Lincoln thought and wrote while visitors from all over the North filled Washington hotel rooms by the tens of thousands. Thousands of Confederate deserters, too, lurked in the streets and alleys, and Secretary of War Stanton, vigilant to the danger while the Confederacy was in its last desperate hours, marshaled an army for Lincoln’s safekeeping much larger than the paltry guard Winfield Scott had assembled four years earlier. All roads leading to Washington were patrolled. The bridges over the Potomac were clogged with sentries. Sharpshooters once more looked down from housetops, and every knot of onlookers was leavened with plainclothes detectives.
It had rained for days leading up to the ceremony, and by Inauguration Day the unpaved streets were rivers of mud and standing water ten inches deep. March 4 dawned wind-whipped and drizzling, with bursts of rain. As the crowds gathered in the ooze, Brooks wrote, “Flocks of women streamed around the Capitol, in most wretched, wretched plight; crinoline was smashed, skirts bedaubed, and moiré antique, velvet, laces and such dry goods were streaked with mud from end to end.” The inaugural ritual, too, was a chaotic mess. Lincoln was not in the parade on the way to the Capitol; he had ignored it and gone there earlier that morning to sign bills. On the procession down Pennsylvania Avenue, horses and carriages got in a tangle that took twenty minutes to unsnarl. Gideon Welles wrote disgustedly, “There was great want of arrangement and completeness in the ceremonies. All was confusion and without order—a jumble.”

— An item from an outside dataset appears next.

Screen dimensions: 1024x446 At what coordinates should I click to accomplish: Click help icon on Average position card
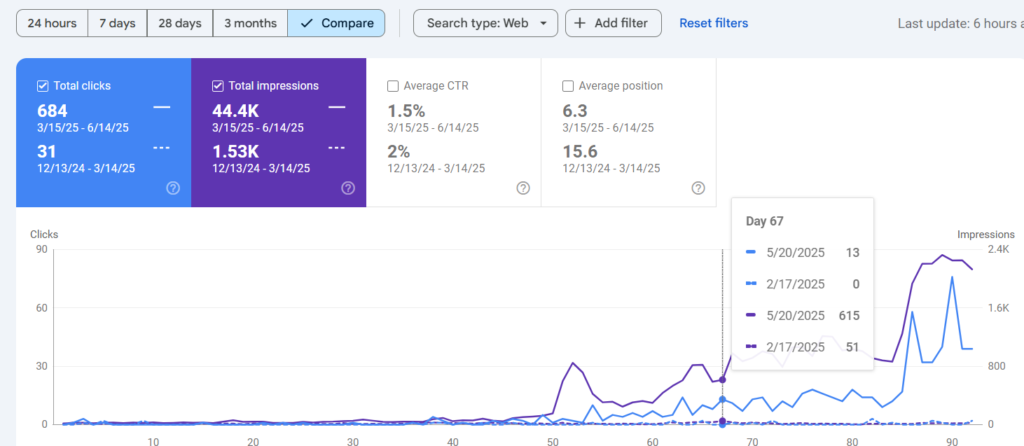[x=698, y=188]
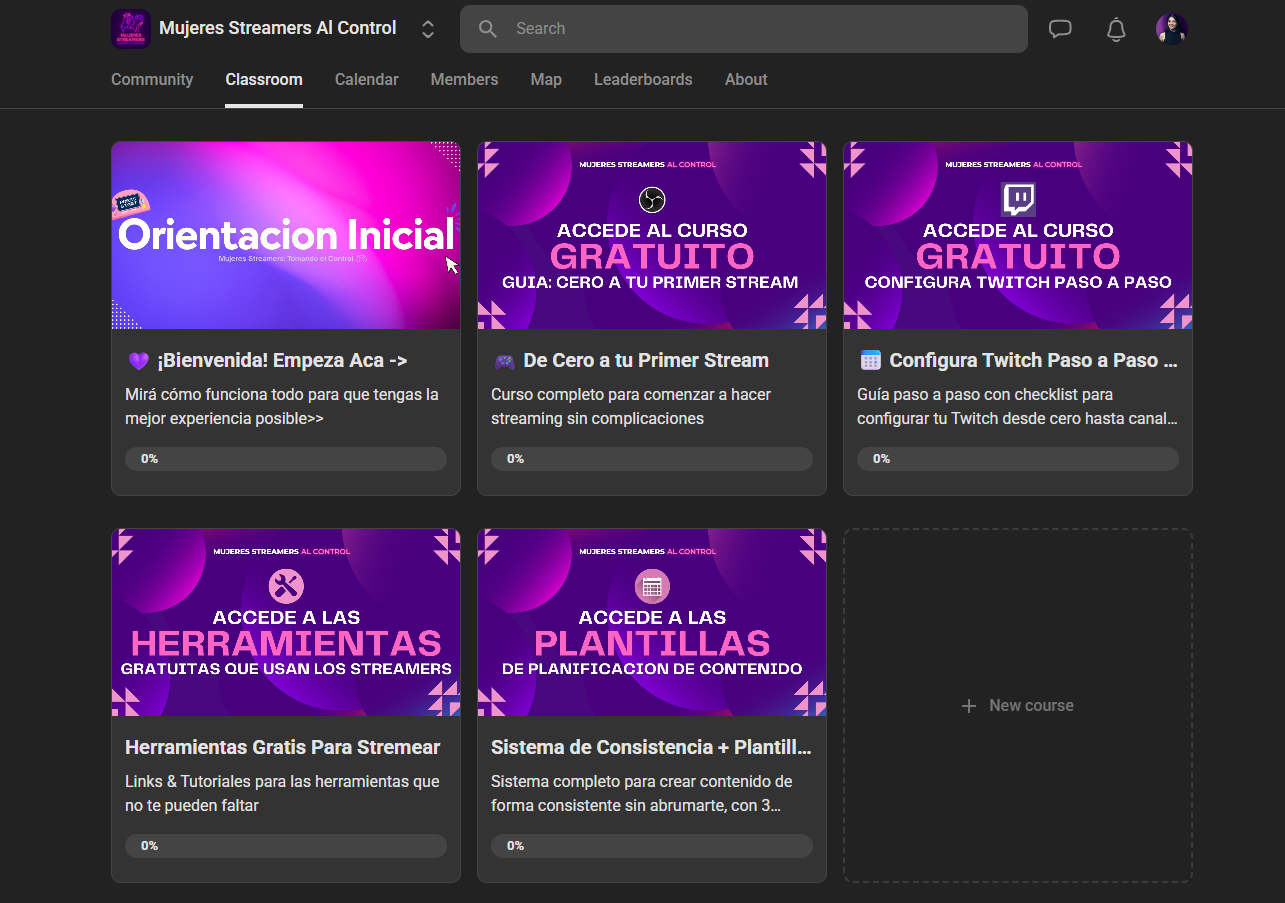Viewport: 1285px width, 903px height.
Task: Click the plus icon for New course
Action: (x=968, y=706)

Even standing in mud up to their ankles, however, everyone was buoyed by the expectation of a triumphal address from the President, full of personal vindication and the imminent victory of the Union armies. Instead, they heard Lincoln hurl a lightning bolt, one of the briefest Inaugural Addresses ever spoken, with no place for cheering.

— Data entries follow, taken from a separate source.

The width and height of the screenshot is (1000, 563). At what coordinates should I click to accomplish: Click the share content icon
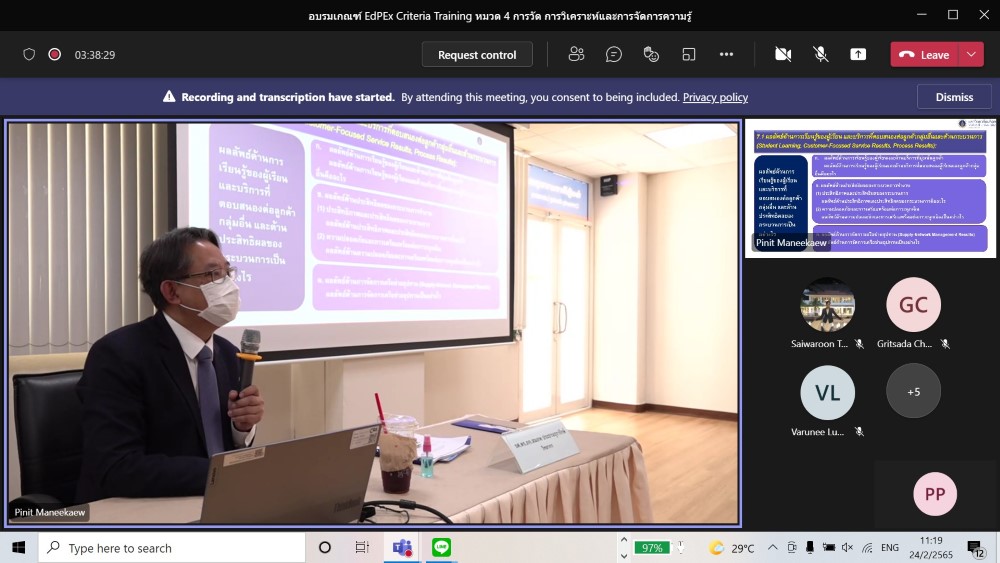[x=858, y=54]
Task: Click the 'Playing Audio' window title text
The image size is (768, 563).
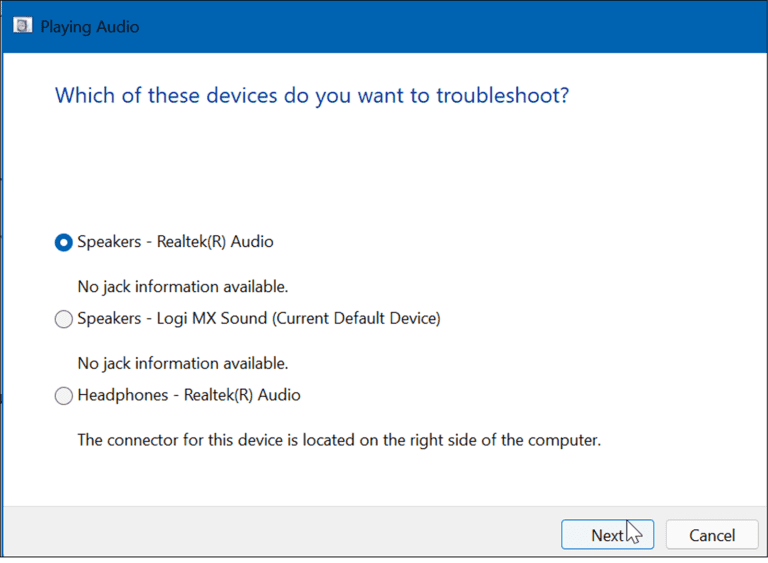Action: pos(90,26)
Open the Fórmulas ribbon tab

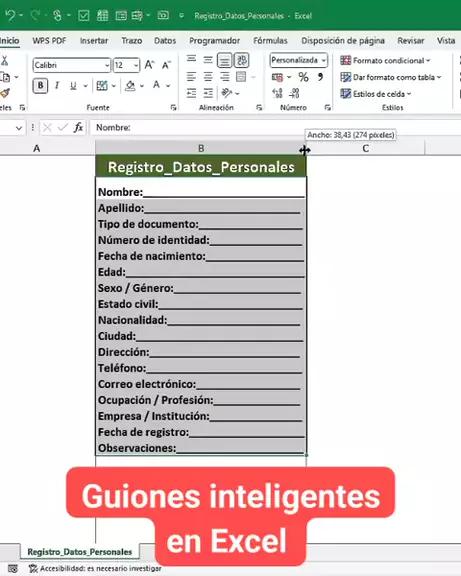click(x=270, y=40)
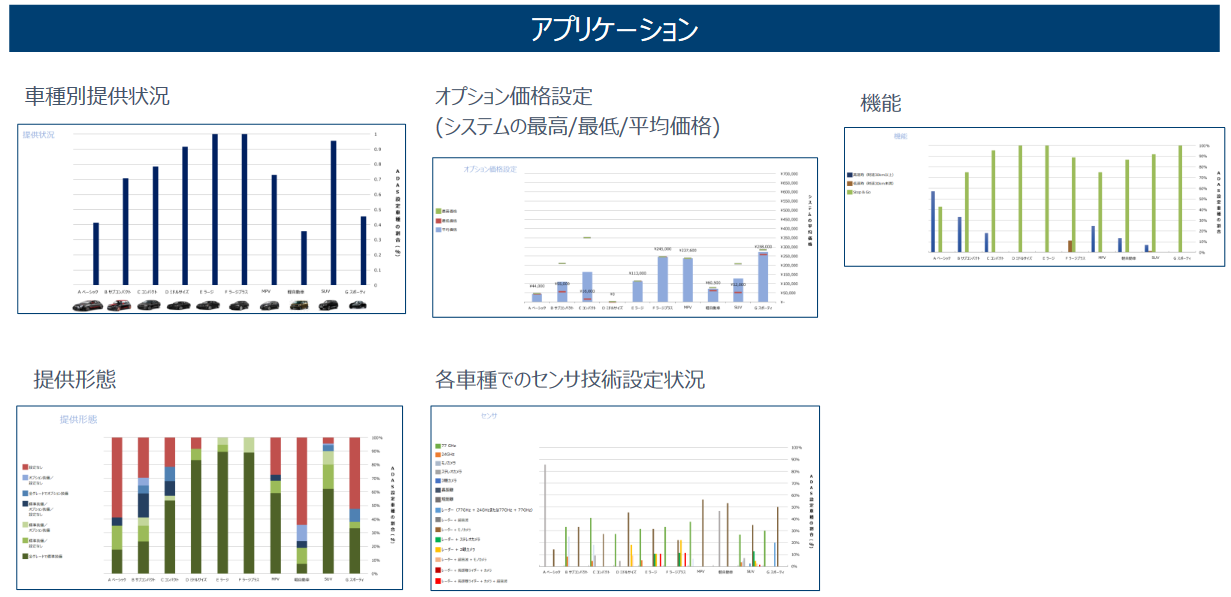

After he rose and took his place before the multitude, Lincoln passed over his reelection in one sentence, saying merely, “In this second appearing, … there is less occasion for an extended address than there was at the first.” He mentioned nothing he had said or done during his term, and dismissed the war news with an
other single sentence: “The progress of our arms, upon which all else chiefly depends, is as well known to the public as to myself; and it is, I trust, reasonably satisfactory and encouraging to all.” After shrugging off the causes for jubilation that forty thousand people had journeyed to hear, Lincoln paused. The crowd stood silent.
When Lincoln continued, he did not indulge in vindication, but instead drew parallels between the North and the South on the war: “All dreaded it—all sought to avert it… . Both parties deprecated war.” He then drew his only distinction between the warring sides: “But one of them would make war rather than let the nation survive; and the other would accept war rather than let it perish.” It was here that the crowd cheered for the only time. Lincoln waited for the clamor to die down, then finished his second paragraph with four simple words: “And the war came.”
He passed on to four sentences on slavery. When he said, “All knew that this interest was, somehow, the cause of the war,” there was some applause. But the crowd would be still for the rest of the speech.
Lincoln sustained the note of parity: “Neither side expected for the war, the magnitude, or the duration, which it has already attained. Neither anticipated that the cause of the conflict might cease with, or even before, the conflict itself should cease. Each looked for an easier triumph, and a result less fundamental and astounding. Both read the same Bible, and pray to the same God; and each invokes His aid against the other… . The prayers of both could not be answered; that of neither has been answered fully.” Lincoln then ventured one lone Northern criticism of the South—“It may seem strange that any men should dare to ask a just God’s assistance in wringing their bread from the sweat of other men’s faces”—then carefully balanced it by reminding his listeners of Jesus’ injunction from the Sermon on the Mount, “but let us judge not that we be not judged.”